> **LISTED RECORDS**:
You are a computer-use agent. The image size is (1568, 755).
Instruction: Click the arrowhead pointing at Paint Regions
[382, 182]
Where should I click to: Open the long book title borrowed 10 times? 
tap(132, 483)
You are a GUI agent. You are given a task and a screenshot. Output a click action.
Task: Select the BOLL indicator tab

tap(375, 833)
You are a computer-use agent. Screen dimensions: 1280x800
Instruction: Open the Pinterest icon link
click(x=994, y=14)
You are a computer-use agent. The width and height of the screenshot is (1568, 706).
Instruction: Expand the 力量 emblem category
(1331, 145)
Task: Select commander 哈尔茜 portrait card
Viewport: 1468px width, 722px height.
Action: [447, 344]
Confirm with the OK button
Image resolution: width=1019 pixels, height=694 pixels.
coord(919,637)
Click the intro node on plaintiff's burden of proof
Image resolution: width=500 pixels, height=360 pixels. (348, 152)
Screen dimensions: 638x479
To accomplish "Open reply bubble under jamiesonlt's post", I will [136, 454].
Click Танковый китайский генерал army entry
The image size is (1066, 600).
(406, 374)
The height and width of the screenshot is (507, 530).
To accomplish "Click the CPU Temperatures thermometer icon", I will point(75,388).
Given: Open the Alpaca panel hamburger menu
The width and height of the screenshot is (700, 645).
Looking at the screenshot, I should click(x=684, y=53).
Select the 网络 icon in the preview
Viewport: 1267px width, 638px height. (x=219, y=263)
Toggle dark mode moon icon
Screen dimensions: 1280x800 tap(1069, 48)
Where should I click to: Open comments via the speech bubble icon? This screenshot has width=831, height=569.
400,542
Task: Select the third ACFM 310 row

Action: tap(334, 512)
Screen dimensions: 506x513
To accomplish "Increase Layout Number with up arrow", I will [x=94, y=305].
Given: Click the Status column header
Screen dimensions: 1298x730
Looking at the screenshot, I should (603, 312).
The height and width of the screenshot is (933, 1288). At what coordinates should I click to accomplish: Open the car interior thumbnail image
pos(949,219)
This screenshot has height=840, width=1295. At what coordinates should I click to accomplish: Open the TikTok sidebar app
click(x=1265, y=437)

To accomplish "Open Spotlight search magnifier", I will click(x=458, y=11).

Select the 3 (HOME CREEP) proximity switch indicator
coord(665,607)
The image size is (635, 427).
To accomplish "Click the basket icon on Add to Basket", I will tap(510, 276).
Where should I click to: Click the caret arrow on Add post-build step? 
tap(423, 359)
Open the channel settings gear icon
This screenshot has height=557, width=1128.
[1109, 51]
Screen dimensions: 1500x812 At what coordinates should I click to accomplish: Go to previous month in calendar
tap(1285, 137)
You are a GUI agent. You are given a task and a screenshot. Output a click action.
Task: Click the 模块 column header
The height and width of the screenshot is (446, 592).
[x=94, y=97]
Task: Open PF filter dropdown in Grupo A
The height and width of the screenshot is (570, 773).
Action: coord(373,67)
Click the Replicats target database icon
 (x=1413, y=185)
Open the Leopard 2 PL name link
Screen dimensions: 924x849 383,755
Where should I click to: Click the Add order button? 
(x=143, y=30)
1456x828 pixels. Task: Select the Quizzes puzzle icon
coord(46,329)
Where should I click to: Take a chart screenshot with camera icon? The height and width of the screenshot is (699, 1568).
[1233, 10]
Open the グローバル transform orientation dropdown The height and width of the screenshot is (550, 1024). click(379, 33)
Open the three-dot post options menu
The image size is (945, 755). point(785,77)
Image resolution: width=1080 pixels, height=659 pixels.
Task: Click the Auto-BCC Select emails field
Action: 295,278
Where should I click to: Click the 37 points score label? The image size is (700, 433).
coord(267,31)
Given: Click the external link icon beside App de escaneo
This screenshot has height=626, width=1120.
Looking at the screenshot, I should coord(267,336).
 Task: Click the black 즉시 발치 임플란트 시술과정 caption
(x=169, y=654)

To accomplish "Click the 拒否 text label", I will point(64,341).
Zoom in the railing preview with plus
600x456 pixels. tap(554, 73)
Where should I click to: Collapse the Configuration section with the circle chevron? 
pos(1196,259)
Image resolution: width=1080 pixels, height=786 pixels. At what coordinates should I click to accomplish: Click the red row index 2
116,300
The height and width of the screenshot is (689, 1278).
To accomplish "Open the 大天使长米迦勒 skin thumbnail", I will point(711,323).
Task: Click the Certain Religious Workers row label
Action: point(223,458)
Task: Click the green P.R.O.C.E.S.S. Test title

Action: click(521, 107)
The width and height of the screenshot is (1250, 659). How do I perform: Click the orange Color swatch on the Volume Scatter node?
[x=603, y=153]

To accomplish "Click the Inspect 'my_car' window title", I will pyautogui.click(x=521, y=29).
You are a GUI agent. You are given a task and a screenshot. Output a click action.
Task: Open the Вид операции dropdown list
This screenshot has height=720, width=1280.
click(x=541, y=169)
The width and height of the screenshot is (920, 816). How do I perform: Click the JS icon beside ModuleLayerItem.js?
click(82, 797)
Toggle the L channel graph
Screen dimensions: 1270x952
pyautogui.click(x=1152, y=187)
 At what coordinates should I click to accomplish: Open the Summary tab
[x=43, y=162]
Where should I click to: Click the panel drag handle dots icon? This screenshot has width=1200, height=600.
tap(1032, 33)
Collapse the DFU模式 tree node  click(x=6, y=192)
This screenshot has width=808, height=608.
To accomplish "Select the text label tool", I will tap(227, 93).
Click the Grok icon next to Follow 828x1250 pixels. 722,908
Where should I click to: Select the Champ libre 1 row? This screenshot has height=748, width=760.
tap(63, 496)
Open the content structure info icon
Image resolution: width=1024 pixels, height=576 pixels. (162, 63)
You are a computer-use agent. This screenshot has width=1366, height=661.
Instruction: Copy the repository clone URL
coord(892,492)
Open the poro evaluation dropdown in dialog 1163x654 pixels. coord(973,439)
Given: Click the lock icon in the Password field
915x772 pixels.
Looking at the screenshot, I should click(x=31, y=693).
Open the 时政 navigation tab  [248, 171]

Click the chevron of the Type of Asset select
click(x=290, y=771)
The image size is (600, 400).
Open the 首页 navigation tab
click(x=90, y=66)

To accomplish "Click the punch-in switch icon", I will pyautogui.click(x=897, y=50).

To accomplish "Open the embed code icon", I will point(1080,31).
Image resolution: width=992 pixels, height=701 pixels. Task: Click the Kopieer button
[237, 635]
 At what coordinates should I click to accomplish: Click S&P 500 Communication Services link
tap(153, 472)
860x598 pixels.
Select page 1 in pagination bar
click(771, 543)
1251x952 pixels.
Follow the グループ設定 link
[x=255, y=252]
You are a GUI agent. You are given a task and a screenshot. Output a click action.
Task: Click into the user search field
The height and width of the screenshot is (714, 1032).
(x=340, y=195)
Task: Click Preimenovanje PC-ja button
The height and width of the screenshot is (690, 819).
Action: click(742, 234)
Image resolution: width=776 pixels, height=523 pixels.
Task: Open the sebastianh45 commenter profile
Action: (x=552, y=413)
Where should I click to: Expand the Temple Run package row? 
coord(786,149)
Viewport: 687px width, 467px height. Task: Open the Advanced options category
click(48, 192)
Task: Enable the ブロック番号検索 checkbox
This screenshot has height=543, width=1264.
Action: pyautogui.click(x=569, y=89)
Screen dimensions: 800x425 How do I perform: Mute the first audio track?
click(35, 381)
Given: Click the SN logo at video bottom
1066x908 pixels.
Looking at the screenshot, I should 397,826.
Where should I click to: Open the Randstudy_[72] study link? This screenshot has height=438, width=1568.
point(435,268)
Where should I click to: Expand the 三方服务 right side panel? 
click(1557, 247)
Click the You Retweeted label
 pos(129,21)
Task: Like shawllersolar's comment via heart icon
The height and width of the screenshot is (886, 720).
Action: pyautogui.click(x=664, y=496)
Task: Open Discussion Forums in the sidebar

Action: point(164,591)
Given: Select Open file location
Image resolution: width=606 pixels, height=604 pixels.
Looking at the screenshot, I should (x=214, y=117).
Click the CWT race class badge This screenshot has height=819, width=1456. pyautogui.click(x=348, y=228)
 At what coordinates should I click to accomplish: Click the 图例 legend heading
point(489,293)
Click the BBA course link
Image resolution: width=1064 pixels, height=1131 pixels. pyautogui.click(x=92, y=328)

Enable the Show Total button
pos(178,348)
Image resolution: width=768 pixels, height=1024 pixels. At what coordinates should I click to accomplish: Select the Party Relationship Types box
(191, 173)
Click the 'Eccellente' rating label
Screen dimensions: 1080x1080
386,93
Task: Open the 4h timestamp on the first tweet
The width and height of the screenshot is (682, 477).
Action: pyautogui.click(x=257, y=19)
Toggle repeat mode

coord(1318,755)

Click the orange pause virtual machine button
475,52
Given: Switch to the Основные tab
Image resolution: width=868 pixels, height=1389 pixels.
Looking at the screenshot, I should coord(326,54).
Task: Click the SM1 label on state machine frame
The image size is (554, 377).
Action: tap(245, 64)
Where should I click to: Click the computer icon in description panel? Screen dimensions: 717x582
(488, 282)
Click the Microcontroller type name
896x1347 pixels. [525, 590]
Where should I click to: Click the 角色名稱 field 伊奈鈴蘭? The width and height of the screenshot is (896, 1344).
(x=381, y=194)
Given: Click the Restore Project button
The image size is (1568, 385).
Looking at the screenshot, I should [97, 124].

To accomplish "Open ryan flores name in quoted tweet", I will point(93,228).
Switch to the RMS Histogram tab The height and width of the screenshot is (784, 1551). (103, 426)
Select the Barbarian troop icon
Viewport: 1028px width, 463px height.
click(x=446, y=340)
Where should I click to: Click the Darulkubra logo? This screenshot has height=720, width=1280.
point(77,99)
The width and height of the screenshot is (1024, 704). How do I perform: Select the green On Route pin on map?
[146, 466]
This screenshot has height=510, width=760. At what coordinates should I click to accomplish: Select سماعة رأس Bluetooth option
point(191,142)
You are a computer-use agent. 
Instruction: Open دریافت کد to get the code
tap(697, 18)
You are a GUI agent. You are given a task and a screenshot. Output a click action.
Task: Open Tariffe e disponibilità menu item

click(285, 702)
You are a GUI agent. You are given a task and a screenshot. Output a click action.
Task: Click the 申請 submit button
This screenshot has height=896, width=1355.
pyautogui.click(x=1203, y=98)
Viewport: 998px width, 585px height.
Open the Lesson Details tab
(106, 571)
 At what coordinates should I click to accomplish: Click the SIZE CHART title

> **WORK REQUEST**: When a line of the data holds the string "text", pick it out and copy it.

> **PROBLEM SOLUTION**:
To accomplish "Click the 拒否 text label", I will point(64,341).
To accomplish "Select the text label tool", I will tap(227, 93).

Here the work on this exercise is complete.